▸ **EXERCISE**: Below are the records. Transcribe them exactly.

########################################

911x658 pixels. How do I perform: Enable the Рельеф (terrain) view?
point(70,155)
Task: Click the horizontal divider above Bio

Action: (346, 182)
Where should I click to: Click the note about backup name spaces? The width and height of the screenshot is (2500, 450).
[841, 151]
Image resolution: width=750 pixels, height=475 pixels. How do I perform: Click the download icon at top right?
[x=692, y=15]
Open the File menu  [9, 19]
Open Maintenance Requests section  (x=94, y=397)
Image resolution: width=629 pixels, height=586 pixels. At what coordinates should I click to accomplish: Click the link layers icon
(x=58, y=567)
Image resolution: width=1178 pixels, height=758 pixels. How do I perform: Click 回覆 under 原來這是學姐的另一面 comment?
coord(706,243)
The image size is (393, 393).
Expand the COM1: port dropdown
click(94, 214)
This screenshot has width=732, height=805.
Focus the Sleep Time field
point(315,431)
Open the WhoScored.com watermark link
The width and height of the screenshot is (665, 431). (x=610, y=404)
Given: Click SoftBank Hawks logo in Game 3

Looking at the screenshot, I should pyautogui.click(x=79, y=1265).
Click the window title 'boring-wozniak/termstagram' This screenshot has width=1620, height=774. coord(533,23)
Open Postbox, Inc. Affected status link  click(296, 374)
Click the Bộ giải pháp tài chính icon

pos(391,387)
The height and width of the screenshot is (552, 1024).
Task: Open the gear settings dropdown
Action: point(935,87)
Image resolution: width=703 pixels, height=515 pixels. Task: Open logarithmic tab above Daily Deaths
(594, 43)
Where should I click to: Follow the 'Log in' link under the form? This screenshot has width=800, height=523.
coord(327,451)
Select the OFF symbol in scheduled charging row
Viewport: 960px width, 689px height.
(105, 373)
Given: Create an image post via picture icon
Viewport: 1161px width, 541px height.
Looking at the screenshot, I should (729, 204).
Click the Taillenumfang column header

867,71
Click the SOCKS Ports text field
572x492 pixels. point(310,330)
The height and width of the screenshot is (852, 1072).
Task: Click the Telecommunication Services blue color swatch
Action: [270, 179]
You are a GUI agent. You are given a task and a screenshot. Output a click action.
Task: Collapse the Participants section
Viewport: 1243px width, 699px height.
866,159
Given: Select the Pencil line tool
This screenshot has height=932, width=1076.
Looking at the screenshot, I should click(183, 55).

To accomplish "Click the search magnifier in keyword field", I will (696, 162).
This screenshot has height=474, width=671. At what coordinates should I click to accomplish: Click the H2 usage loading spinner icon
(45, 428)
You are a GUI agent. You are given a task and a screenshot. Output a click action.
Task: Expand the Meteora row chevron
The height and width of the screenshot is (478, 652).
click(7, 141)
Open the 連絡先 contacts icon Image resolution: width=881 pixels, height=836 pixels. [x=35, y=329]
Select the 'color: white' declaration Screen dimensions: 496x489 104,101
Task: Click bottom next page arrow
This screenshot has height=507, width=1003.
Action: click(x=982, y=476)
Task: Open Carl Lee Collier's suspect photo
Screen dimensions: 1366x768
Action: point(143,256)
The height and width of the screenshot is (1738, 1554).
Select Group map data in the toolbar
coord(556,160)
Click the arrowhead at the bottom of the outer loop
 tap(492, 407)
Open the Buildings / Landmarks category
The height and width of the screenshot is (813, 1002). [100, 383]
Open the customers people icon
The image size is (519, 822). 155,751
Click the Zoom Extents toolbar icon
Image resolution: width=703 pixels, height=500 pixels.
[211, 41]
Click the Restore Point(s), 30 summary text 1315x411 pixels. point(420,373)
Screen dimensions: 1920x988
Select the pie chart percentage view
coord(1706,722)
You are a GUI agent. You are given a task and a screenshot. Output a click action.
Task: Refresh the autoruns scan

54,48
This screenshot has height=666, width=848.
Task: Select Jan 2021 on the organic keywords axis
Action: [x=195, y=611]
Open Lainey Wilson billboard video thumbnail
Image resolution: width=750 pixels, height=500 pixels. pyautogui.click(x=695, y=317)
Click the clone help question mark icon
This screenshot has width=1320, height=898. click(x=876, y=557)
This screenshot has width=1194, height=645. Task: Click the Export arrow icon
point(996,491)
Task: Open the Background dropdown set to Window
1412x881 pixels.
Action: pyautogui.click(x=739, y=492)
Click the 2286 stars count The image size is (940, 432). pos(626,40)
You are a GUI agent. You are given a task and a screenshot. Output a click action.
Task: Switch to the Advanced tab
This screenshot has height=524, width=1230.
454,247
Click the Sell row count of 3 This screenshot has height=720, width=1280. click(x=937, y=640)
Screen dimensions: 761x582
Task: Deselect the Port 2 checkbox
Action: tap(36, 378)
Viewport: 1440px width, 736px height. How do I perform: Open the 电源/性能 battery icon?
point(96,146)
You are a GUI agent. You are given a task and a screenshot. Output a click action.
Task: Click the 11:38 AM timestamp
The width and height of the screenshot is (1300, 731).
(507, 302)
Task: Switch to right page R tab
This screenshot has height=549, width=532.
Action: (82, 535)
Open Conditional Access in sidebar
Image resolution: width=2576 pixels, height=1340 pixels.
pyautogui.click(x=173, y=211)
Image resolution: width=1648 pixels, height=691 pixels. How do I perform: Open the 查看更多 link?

########################################

▸ **SOLUTION FOR THIS EXERCISE**:
911x658 pixels. How do I perform: Enable the Рельеф (terrain) view?
point(70,155)
Task: Click the horizontal divider above Bio

Action: (346, 182)
Where should I click to: Click the note about backup name spaces? The width and height of the screenshot is (2500, 450).
[841, 151]
Image resolution: width=750 pixels, height=475 pixels. How do I perform: Click the download icon at top right?
[x=692, y=15]
Open the File menu  [9, 19]
Open Maintenance Requests section  (x=94, y=397)
Image resolution: width=629 pixels, height=586 pixels. At what coordinates should I click to accomplish: Click the link layers icon
(x=58, y=567)
Image resolution: width=1178 pixels, height=758 pixels. How do I perform: Click 回覆 under 原來這是學姐的另一面 comment?
coord(706,243)
The image size is (393, 393).
Expand the COM1: port dropdown
click(94, 214)
This screenshot has width=732, height=805.
Focus the Sleep Time field
point(315,431)
Open the WhoScored.com watermark link
The width and height of the screenshot is (665, 431). (x=610, y=404)
Given: Click SoftBank Hawks logo in Game 3

Looking at the screenshot, I should pyautogui.click(x=79, y=1265).
Click the window title 'boring-wozniak/termstagram' This screenshot has width=1620, height=774. coord(533,23)
Open Postbox, Inc. Affected status link  click(296, 374)
Click the Bộ giải pháp tài chính icon

pos(391,387)
The height and width of the screenshot is (552, 1024).
Task: Open the gear settings dropdown
Action: point(935,87)
Image resolution: width=703 pixels, height=515 pixels. Task: Open logarithmic tab above Daily Deaths
(594, 43)
Where should I click to: Follow the 'Log in' link under the form? This screenshot has width=800, height=523.
coord(327,451)
Select the OFF symbol in scheduled charging row
Viewport: 960px width, 689px height.
(105, 373)
Given: Create an image post via picture icon
Viewport: 1161px width, 541px height.
Looking at the screenshot, I should (729, 204).
Click the Taillenumfang column header

867,71
Click the SOCKS Ports text field
572x492 pixels. point(310,330)
The height and width of the screenshot is (852, 1072).
Task: Click the Telecommunication Services blue color swatch
Action: [270, 179]
You are a GUI agent. You are given a task and a screenshot. Output a click action.
Task: Collapse the Participants section
Viewport: 1243px width, 699px height.
866,159
Given: Select the Pencil line tool
This screenshot has height=932, width=1076.
Looking at the screenshot, I should click(183, 55).

To accomplish "Click the search magnifier in keyword field", I will (696, 162).
This screenshot has height=474, width=671. At what coordinates should I click to accomplish: Click the H2 usage loading spinner icon
(45, 428)
You are a GUI agent. You are given a task and a screenshot. Output a click action.
Task: Expand the Meteora row chevron
The height and width of the screenshot is (478, 652).
click(7, 141)
Open the 連絡先 contacts icon Image resolution: width=881 pixels, height=836 pixels. [x=35, y=329]
Select the 'color: white' declaration Screen dimensions: 496x489 104,101
Task: Click bottom next page arrow
This screenshot has height=507, width=1003.
Action: click(x=982, y=476)
Task: Open Carl Lee Collier's suspect photo
Screen dimensions: 1366x768
Action: point(143,256)
The height and width of the screenshot is (1738, 1554).
Select Group map data in the toolbar
coord(556,160)
Click the arrowhead at the bottom of the outer loop
 tap(492, 407)
Open the Buildings / Landmarks category
The height and width of the screenshot is (813, 1002). [100, 383]
Open the customers people icon
The image size is (519, 822). 155,751
Click the Zoom Extents toolbar icon
Image resolution: width=703 pixels, height=500 pixels.
[211, 41]
Click the Restore Point(s), 30 summary text 1315x411 pixels. point(420,373)
Screen dimensions: 1920x988
Select the pie chart percentage view
coord(1706,722)
You are a GUI agent. You are given a task and a screenshot. Output a click action.
Task: Refresh the autoruns scan

54,48
This screenshot has height=666, width=848.
Task: Select Jan 2021 on the organic keywords axis
Action: [x=195, y=611]
Open Lainey Wilson billboard video thumbnail
Image resolution: width=750 pixels, height=500 pixels. pyautogui.click(x=695, y=317)
Click the clone help question mark icon
This screenshot has width=1320, height=898. click(x=876, y=557)
This screenshot has width=1194, height=645. Task: Click the Export arrow icon
point(996,491)
Task: Open the Background dropdown set to Window
1412x881 pixels.
Action: pyautogui.click(x=739, y=492)
Click the 2286 stars count The image size is (940, 432). pos(626,40)
You are a GUI agent. You are given a task and a screenshot. Output a click action.
Task: Switch to the Advanced tab
This screenshot has height=524, width=1230.
454,247
Click the Sell row count of 3 This screenshot has height=720, width=1280. click(x=937, y=640)
Screen dimensions: 761x582
Task: Deselect the Port 2 checkbox
Action: tap(36, 378)
Viewport: 1440px width, 736px height. How do I perform: Open the 电源/性能 battery icon?
point(96,146)
You are a GUI agent. You are given a task and a screenshot. Output a click action.
Task: Click the 11:38 AM timestamp
The width and height of the screenshot is (1300, 731).
(507, 302)
Task: Switch to right page R tab
This screenshot has height=549, width=532.
Action: (82, 535)
Open Conditional Access in sidebar
Image resolution: width=2576 pixels, height=1340 pixels.
pyautogui.click(x=173, y=211)
Image resolution: width=1648 pixels, height=691 pixels. How do I perform: Open the 查看更多 link?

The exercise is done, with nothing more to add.